# [Task instructions]
Transcribe, character for character, the lines between the one containing "Filter text field" and the one containing "click(x=343, y=78)", inclusive.

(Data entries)
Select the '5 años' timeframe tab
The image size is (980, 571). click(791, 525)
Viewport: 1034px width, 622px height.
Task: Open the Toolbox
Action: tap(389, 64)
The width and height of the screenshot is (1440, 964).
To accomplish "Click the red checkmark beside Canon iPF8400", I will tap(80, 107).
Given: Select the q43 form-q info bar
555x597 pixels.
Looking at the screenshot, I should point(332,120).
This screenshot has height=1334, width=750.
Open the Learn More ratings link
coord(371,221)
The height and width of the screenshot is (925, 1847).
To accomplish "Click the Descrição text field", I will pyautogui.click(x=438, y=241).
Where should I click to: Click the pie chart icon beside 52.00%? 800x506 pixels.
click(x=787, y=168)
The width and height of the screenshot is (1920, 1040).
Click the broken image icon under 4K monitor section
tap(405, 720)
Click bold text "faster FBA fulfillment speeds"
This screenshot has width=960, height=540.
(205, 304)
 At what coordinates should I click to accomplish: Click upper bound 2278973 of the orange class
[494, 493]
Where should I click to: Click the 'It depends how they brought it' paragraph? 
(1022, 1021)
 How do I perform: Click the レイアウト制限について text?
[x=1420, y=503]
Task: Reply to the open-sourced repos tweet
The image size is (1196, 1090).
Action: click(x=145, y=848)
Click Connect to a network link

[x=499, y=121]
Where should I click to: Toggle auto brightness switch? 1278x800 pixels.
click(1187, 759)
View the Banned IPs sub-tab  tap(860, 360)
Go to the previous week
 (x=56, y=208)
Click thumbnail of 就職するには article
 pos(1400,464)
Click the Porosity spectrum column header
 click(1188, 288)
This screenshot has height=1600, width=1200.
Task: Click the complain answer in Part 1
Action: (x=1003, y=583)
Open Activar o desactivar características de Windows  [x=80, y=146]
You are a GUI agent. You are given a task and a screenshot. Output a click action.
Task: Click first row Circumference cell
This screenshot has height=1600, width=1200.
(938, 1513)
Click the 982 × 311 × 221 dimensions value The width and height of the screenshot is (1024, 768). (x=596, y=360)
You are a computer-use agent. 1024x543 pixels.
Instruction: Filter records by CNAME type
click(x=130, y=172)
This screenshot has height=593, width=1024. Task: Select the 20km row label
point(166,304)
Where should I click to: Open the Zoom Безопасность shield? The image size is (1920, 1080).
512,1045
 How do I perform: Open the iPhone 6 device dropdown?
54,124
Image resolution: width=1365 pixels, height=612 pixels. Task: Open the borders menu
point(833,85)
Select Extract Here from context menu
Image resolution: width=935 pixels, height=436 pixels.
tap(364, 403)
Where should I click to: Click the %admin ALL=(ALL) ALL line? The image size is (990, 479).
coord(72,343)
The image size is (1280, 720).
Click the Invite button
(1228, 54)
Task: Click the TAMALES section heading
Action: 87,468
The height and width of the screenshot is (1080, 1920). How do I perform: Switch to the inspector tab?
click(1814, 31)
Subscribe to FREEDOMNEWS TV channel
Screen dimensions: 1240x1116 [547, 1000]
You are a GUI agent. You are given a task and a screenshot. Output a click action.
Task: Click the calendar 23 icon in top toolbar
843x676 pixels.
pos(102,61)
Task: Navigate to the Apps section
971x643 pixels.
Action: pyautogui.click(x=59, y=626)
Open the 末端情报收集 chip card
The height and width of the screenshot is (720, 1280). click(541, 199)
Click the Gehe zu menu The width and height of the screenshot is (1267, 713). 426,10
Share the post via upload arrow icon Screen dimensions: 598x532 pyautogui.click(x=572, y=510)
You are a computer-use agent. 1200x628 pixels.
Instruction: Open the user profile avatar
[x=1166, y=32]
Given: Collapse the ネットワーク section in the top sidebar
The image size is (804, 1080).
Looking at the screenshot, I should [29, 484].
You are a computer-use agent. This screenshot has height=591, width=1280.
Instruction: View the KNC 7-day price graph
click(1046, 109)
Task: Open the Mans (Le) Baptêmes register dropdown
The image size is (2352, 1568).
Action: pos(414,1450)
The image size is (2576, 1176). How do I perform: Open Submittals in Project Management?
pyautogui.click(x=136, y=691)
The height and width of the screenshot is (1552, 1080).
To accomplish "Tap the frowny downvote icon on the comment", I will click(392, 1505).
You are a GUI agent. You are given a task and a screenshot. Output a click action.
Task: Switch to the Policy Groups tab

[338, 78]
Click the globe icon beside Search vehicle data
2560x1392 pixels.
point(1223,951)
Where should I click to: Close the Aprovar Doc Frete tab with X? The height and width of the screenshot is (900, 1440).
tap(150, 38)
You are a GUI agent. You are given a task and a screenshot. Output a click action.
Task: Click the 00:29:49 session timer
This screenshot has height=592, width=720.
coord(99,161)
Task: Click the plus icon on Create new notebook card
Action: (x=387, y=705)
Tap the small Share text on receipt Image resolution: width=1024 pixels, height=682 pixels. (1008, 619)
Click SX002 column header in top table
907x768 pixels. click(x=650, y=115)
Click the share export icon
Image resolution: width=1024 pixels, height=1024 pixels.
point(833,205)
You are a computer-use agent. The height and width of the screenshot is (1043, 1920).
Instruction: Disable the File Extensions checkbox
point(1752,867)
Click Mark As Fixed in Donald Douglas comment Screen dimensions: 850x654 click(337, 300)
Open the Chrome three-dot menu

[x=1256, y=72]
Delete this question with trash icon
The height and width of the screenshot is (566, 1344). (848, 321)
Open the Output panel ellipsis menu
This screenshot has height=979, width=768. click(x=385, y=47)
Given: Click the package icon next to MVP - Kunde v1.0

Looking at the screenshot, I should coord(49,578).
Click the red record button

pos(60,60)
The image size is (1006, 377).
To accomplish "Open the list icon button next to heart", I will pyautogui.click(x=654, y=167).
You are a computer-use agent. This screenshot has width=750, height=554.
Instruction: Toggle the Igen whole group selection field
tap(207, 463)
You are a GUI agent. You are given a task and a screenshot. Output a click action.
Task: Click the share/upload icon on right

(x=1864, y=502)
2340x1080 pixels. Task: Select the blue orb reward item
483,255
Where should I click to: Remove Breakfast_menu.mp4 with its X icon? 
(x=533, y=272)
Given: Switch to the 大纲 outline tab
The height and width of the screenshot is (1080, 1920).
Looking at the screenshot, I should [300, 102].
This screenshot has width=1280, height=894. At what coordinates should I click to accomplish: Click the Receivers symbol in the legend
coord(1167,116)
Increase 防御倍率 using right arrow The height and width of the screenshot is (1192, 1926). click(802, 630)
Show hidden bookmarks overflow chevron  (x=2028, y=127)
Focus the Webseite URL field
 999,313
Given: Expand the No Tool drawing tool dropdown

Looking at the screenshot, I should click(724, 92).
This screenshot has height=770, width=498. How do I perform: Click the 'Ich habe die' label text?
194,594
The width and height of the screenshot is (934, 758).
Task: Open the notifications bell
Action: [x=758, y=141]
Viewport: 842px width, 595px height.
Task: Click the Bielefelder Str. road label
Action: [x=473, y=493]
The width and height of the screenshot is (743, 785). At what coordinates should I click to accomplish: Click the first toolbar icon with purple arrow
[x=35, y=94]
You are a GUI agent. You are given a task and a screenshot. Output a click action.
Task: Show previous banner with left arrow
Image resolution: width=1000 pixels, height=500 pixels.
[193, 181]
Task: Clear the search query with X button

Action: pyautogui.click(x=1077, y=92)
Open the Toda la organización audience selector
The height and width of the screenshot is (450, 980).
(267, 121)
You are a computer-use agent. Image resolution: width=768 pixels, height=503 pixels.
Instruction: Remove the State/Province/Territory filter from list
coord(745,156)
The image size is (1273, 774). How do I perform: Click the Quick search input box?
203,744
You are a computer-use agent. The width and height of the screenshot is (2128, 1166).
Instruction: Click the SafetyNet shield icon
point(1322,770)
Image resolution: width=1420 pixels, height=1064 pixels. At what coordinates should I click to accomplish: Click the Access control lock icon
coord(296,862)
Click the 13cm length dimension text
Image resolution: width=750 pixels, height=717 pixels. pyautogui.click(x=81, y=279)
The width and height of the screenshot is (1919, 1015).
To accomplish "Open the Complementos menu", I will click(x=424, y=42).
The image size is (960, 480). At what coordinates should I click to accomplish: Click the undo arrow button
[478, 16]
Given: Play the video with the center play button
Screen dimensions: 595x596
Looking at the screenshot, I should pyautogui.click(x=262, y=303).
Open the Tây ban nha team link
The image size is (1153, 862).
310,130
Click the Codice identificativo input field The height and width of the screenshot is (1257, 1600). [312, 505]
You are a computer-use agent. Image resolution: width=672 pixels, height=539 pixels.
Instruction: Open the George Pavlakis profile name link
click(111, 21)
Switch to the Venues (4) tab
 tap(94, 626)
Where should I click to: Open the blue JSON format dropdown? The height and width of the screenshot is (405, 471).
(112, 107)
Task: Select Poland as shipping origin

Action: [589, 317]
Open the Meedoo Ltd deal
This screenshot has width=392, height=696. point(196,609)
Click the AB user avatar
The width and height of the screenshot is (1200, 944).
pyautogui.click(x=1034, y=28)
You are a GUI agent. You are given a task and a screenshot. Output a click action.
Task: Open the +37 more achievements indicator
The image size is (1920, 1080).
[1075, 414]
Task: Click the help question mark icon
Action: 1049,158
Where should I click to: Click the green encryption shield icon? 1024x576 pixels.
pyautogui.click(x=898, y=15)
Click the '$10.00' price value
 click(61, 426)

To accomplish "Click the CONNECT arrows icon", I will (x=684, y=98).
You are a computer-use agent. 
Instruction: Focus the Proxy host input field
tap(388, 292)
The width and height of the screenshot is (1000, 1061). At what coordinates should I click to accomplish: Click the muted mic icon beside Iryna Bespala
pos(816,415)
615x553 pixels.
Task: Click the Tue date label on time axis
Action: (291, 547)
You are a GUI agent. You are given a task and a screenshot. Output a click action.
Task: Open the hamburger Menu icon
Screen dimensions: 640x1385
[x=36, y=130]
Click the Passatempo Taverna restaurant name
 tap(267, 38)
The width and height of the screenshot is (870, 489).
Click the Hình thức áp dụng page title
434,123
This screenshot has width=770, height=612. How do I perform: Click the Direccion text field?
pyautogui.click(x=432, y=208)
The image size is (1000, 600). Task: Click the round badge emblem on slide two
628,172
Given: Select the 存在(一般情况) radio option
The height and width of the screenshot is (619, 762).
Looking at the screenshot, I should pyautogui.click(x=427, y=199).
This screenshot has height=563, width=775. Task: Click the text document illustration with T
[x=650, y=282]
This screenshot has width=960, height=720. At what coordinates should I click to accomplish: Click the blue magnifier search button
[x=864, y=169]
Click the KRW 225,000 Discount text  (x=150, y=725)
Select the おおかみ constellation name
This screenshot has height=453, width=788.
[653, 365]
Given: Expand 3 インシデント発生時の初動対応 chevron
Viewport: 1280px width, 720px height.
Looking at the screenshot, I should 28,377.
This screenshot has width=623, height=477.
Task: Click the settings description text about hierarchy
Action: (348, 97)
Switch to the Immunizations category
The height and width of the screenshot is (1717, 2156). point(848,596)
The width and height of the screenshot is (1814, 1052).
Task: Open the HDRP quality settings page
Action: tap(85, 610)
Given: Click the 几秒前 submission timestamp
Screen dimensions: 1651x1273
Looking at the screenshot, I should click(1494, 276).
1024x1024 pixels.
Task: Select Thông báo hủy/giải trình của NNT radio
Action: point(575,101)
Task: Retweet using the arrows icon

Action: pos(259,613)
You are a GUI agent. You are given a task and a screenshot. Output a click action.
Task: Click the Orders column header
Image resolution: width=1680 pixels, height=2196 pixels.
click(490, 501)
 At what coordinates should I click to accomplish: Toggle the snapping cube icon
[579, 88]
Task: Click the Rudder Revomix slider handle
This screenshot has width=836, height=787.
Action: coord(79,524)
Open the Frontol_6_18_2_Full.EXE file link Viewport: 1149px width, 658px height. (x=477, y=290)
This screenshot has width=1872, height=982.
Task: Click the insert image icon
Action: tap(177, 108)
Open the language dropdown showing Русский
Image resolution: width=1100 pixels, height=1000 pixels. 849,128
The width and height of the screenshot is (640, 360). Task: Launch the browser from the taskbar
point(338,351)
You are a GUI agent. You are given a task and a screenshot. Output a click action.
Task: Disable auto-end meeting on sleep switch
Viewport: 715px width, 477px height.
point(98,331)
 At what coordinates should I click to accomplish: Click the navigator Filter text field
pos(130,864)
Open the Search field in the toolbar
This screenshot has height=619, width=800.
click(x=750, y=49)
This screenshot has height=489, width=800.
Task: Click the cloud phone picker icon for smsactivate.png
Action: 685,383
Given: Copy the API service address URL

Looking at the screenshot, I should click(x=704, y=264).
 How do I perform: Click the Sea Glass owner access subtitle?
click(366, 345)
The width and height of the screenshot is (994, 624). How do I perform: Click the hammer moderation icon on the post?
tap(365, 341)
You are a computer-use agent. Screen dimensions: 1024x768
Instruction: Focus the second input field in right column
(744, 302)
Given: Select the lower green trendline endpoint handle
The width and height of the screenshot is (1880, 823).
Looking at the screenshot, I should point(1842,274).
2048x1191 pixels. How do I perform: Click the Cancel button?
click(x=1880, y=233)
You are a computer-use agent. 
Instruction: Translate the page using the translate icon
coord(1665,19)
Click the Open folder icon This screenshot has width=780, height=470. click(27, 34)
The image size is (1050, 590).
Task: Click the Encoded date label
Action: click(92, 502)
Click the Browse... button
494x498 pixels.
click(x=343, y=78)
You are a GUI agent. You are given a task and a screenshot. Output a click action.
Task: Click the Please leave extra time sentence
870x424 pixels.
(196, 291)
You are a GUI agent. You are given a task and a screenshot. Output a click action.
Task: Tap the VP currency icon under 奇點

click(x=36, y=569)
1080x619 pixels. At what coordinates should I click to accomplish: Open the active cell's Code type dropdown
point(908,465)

# [Output below]
 At what coordinates should I click to accomplish: Click the navigator Filter text field
pos(130,864)
Open the Search field in the toolbar
This screenshot has height=619, width=800.
click(x=750, y=49)
This screenshot has height=489, width=800.
Task: Click the cloud phone picker icon for smsactivate.png
Action: 685,383
Given: Copy the API service address URL

Looking at the screenshot, I should click(x=704, y=264).
 How do I perform: Click the Sea Glass owner access subtitle?
click(366, 345)
The width and height of the screenshot is (994, 624). How do I perform: Click the hammer moderation icon on the post?
tap(365, 341)
You are a computer-use agent. Screen dimensions: 1024x768
Instruction: Focus the second input field in right column
(744, 302)
Given: Select the lower green trendline endpoint handle
The width and height of the screenshot is (1880, 823).
Looking at the screenshot, I should point(1842,274).
2048x1191 pixels. How do I perform: Click the Cancel button?
click(x=1880, y=233)
You are a computer-use agent. 
Instruction: Translate the page using the translate icon
coord(1665,19)
Click the Open folder icon This screenshot has width=780, height=470. click(27, 34)
The image size is (1050, 590).
Task: Click the Encoded date label
Action: click(92, 502)
Click the Browse... button
494x498 pixels.
click(x=343, y=78)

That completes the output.